Applied Mathematics Seminar

Fire-Diffuse-Fire (FDF) calcium waves are observed in a number of different types of cells and are characterised by a process of regenerative release and diffusion of calcium that lurches between adjacent release sites inside the cell. In this talk results will be given of a theoretical investigation of FDF calcium waves propagating through a three dimensional rectangular domain. The domain is infinite in extent in the direction of propagation but with lateral barriers to diffusion which contain calcium pumps. The calcium concentration profile due to the firing of a release site (spark) is derived analytically based on the Green's function for the diffusion equation on the domain. The existence, stability and speed of these waves is shown to be critically dependent on the dimensions of the domain and the calcium pump rate.
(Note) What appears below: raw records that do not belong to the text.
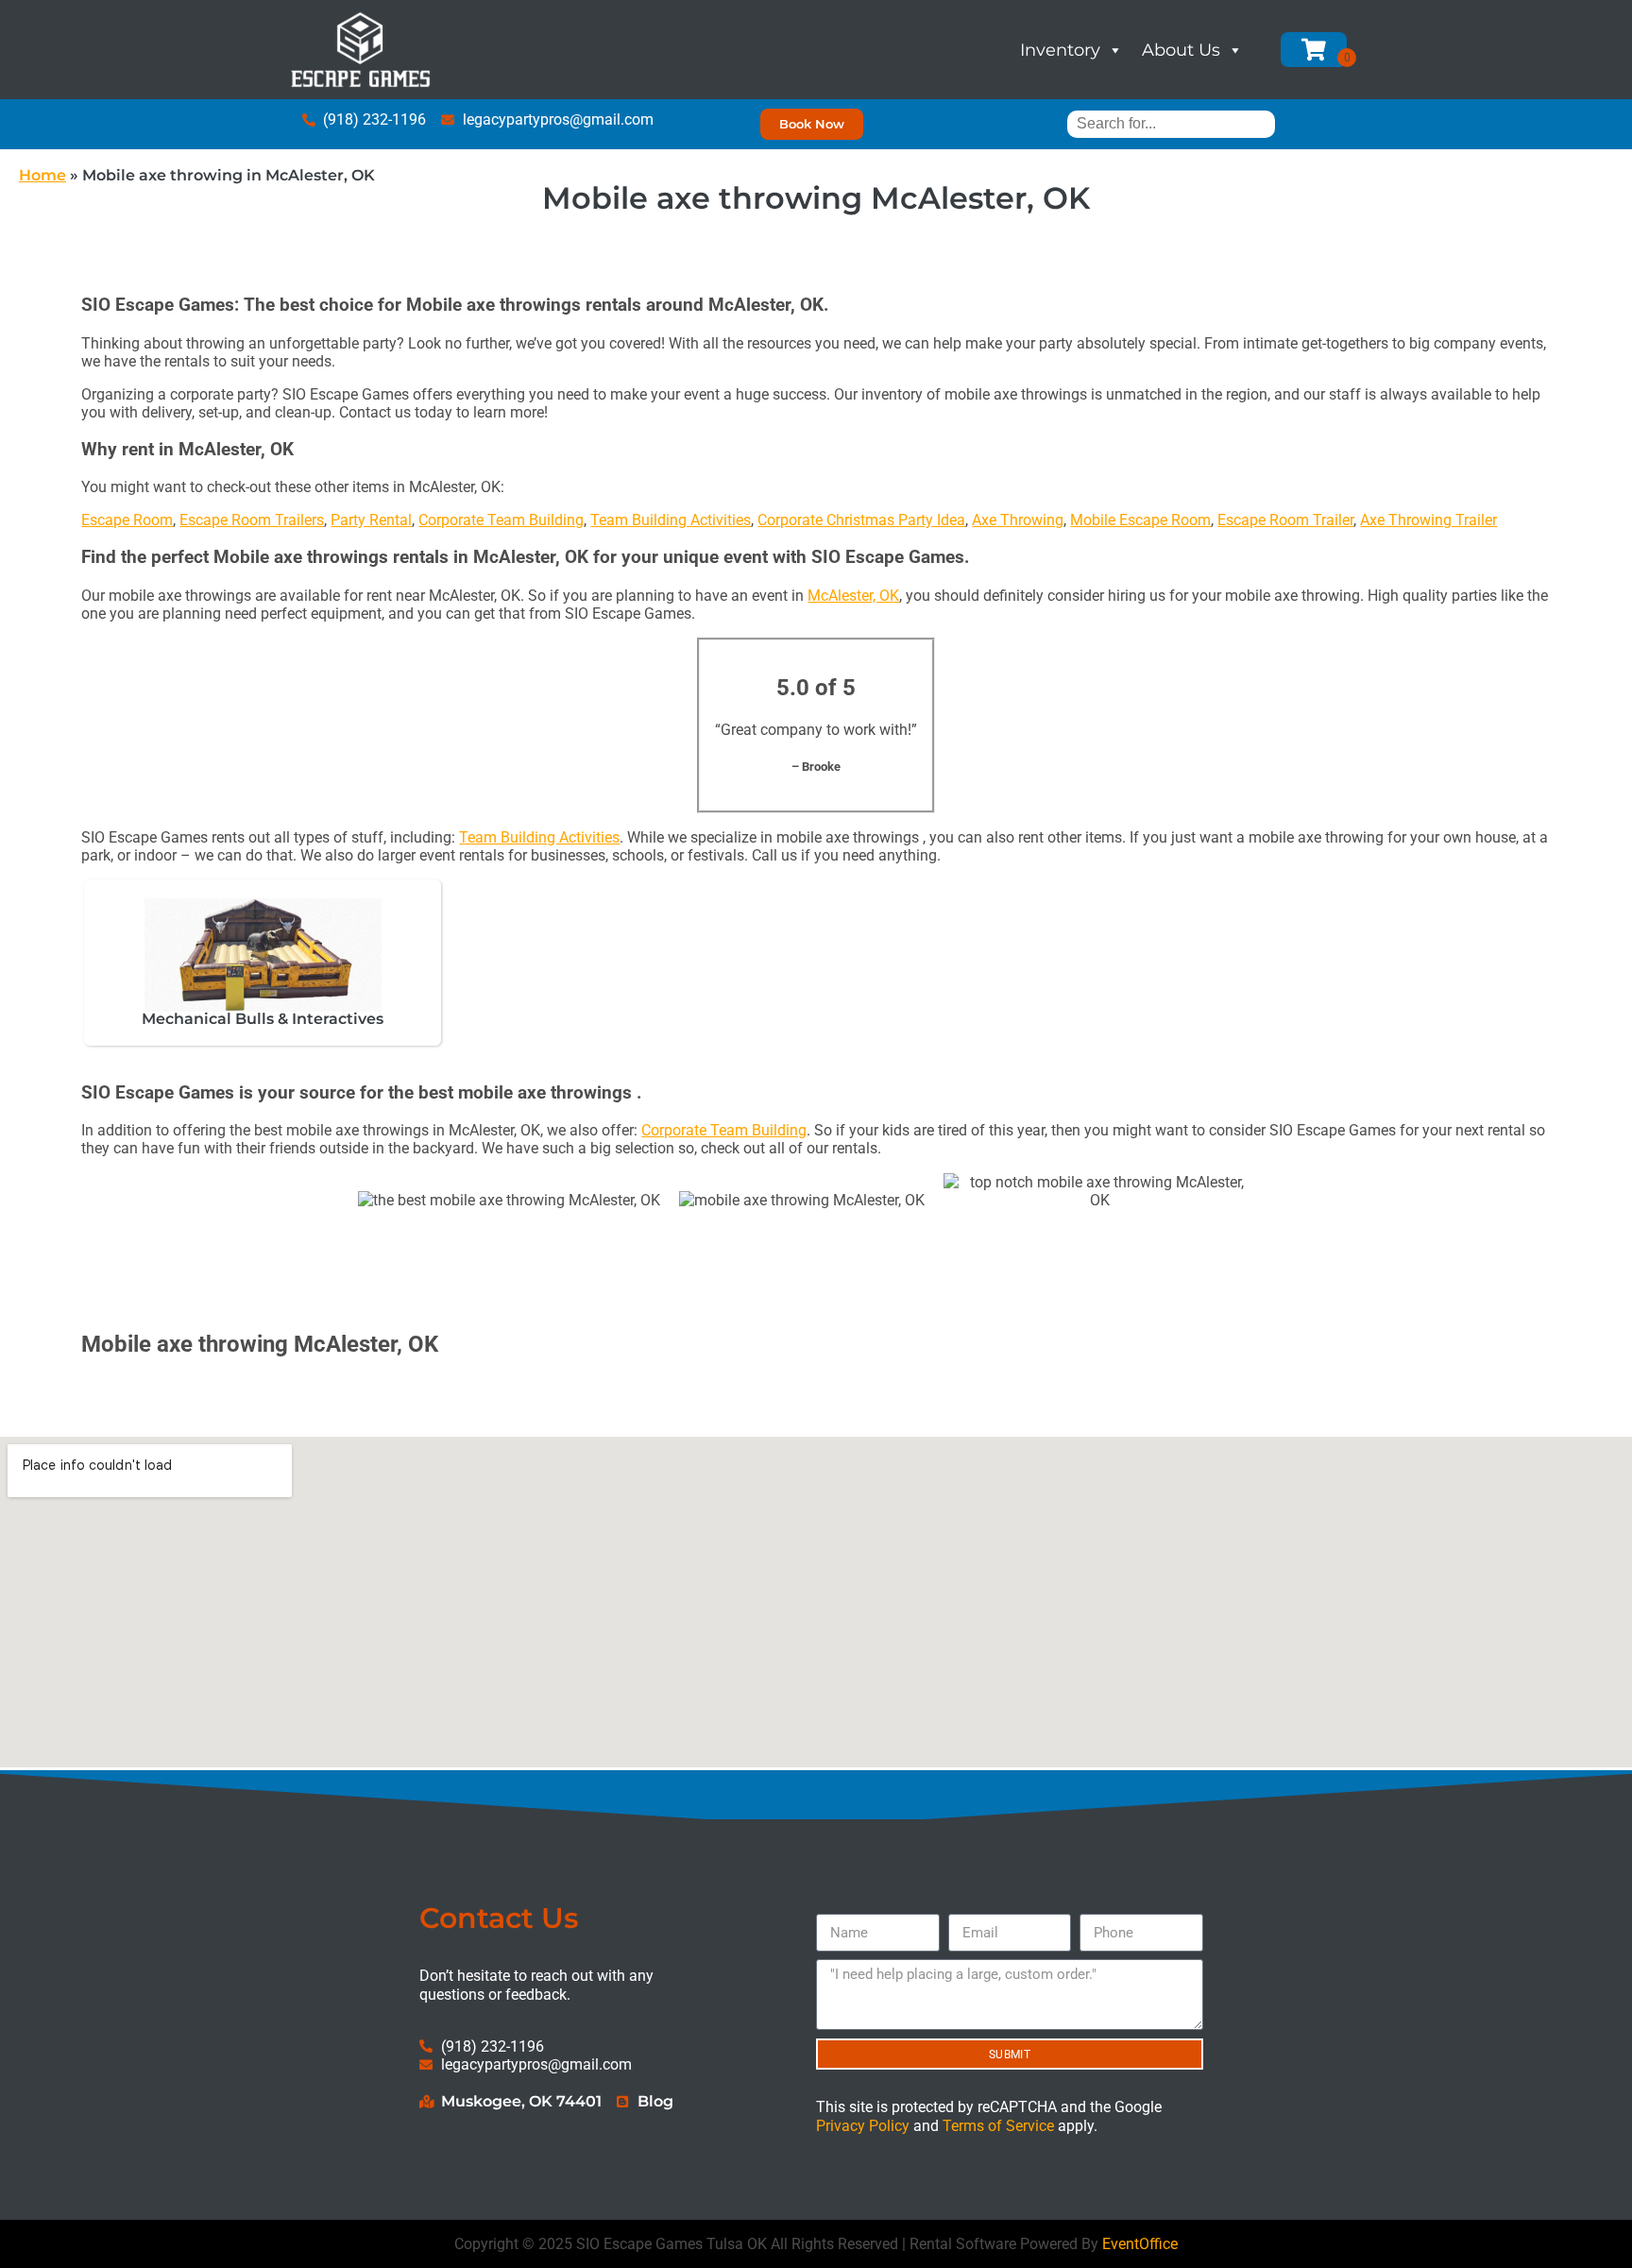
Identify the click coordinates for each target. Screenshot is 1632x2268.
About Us (1181, 50)
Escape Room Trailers (251, 520)
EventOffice (1140, 2244)
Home (42, 175)
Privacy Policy (863, 2126)
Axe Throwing (1017, 520)
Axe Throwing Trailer (1428, 520)
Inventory (1060, 50)
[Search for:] (1171, 123)
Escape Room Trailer (1285, 520)
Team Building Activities (670, 520)
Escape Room (127, 520)
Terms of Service (998, 2126)
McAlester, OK (853, 596)
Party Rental (371, 520)
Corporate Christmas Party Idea (861, 520)
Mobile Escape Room (1140, 520)
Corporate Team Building (501, 520)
It is shown that the smaller the dimensions of the region, the lower the calcium release flux required for wave propagation, and the higher the wave speed. Also it is shown that the region may support multiple calcium wave fronts of varying wave speed. This model is relevant to subsarcolemmal waves in atrial myocytes (Kockskämper et al, 2001, Biophys. J. 81, 2590-2605), and the results may be of importance in understanding the roles of the endoplasmic/sarcoplasmic reticulum, surface membranes and calcium pumps in the intracellular calcium dynamics of cells.